Downton Abbey: O Grande Final chega aos cinemas prometendo encerrar a longa saga da família Crawley e de seus fiéis empregados, mas a sensação que fica é que esse mundo poderia continuar a se expandir indefinidamente. Assim como os dois filmes anteriores, a produção aposta em um tom de despedida, mas deixa evidente que a fórmula ainda tem fôlego — e que não seria surpresa ver mais um novo capítulo surgindo futuramente.
A trama nos leva à Londres dos anos 1930, onde Lady Mary (Michelle Dockery) enfrenta o impacto de seu divórcio em uma sociedade que ainda vê a separação como escândalo. A cena de sua exclusão de um evento por conta de sua nova condição civil é tratada com seriedade quase teatral, transformando a fofoca em algo digno de uma tragédia nacional. Julian Fellowes, criador da série, brinca mais uma vez com o tom, equilibrando o drama aristocrático com uma leve dose de ironia.

Há, inclusive, momentos em que o roteiro recicla ideias já exploradas por Fellowes em Assassinato em Gosford Park, mas que ainda funcionam dentro do universo de Downton Abbey. O surgimento de Noël Coward como convidado especial, por exemplo, ajuda a suavizar o escândalo de Lady Mary e reforça o quanto a presença de celebridades poderia moldar a aceitação social da época. É um detalhe que revela o olhar perspicaz — e provocador — do autor.
Enquanto Lady Mary assume seu papel de liderança, o restante da família também encara dilemas de transição. Lord Grantham (Hugh Bonneville) reflete sobre o futuro de Downton e considera se afastar ao lado de sua esposa. Há ainda a visita do cunhado americano Harold (Paul Giamatti), acompanhado por um assessor financeiro cheio de charme que desperta interesse em Mary. Essas tramas paralelas reforçam o choque entre tradição e modernidade que sempre esteve no cerne da narrativa.
No andar de baixo, os empregados continuam sendo peças essenciais do equilíbrio da casa. O roteiro não esquece de incluir humor e cumplicidade nesses momentos, como quando a governanta Elsie Hughes tenta acalmar a ansiedade de Mrs. Patmore sobre o casamento.
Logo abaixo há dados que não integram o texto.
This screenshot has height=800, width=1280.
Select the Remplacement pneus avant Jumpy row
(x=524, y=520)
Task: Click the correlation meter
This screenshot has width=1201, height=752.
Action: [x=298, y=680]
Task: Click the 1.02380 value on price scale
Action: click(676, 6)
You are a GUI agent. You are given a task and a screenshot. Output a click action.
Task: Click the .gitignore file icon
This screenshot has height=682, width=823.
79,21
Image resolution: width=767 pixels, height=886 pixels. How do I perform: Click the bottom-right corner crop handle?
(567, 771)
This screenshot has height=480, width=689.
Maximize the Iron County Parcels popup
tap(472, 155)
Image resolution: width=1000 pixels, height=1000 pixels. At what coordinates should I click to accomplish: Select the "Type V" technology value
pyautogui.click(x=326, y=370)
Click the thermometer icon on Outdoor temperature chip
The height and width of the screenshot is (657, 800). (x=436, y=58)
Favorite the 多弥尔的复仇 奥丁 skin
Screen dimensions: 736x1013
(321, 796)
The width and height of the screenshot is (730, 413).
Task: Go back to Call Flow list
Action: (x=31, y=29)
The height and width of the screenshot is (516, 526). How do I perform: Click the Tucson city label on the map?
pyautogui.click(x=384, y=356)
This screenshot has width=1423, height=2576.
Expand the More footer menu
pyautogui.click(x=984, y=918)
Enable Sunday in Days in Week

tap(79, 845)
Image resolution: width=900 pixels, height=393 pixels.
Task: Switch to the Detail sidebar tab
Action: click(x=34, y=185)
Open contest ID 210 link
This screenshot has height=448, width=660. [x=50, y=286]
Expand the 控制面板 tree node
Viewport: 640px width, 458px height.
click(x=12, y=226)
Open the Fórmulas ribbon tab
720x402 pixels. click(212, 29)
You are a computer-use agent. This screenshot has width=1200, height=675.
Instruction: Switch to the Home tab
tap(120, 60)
São cenas que resgatam a leveza e o carisma que fizeram da série um fenômeno global, ainda que beirem o nonsense em certas situações.

O filme pode soar exagerado ou até caricatural em seu retrato da aristocracia, mas essa mistura de solenidade e absurdo é justamente o que o torna tão irresistível. As escolhas de enquadramento e os diálogos carregados de gratidão e formalidade criam uma atmosfera que é, ao mesmo tempo, antiquada e estranhamente encantadora.
Assim, Downton Abbey: O Grande Final entrega um espetáculo que flerta com a paródia, mas mantém viva da essência do universo criado por Fellowes. O suposto encerramento é divertido, excêntrico e repleto de momentos que fazem sorrir e até chorar — mais um “último capítulo” que espero não seja de fato o fim.